When the weather is nice during the work week I will head outside for a quick walk around our business park. It’s a pretty standard neighborhood, although we also house the town’s police and fire departments so sometimes it can get loud if there’s an emergency going on somewhere. I’ve been spending time taking videos of various aspects of this neighborhood in the hopes that I could find something to do with them.
Here, I’ve taken a snippet of video from one of these walks, featuring a street and sidewalk, and have replaced the street with a video of my in-laws swimming pool which I recorded this week when we were there for a cookout. Once I had the comp “done”, I lamented the fact that I didn’t record the pool when anyone was in it.
Relevant Resources
Aside from my business park neighborhood and my in-law’s pool, nothing special here.
Relevant Websites
None.
Technical Details
I don’t know how this could get any easier. As usual, it’s not professional grade, but I masked out the street, set it to Subtract, and had to adjust the mask’s Path over the course of the video because there was a slight heave when recording for some reason. With that masked out, I just slipped the pool video behind the street.

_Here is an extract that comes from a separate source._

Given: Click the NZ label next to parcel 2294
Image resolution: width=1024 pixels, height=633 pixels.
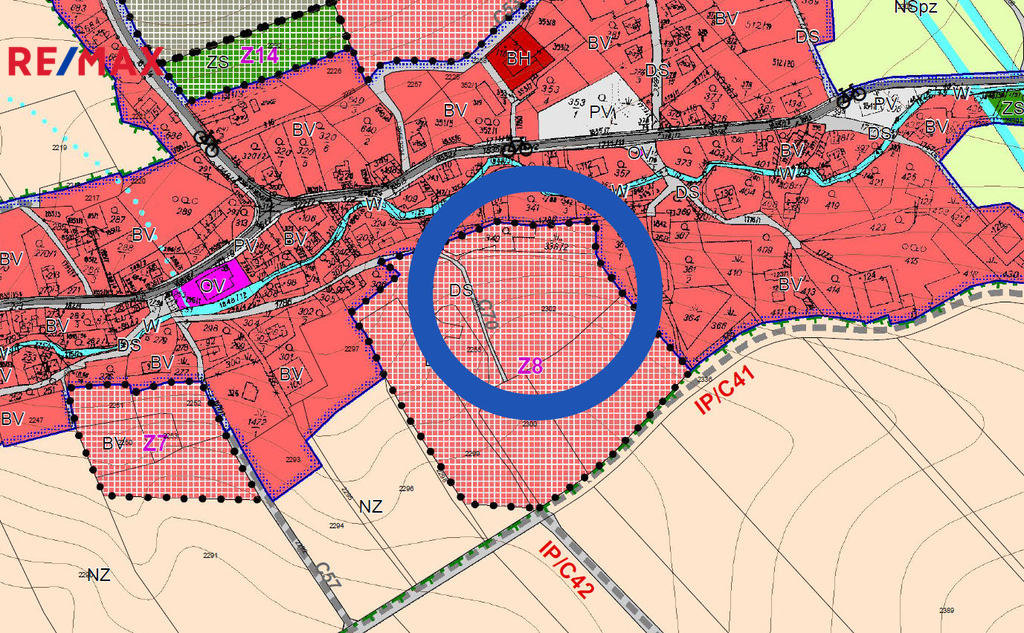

The issue, though, is that the mask on the street layer was sharp, so the pool video looked pretty lame. It had no interaction with the street, considering that the pool should look like it’s at street level, which is a few inches below the sidewalk where I was standing. I added a solid black layer on top of the comp and masked out two regions which tapered down in the distance, one for each side of the road. The one closest to the camera looks OK, but the one on the other side of the street looks like it’s trying too hard. I duped the street layer above the original and then masked out the far side of the street to hopefully give it some feather in the hopes that it would gradually segue into the pool scene, but it just ended up looking muddied.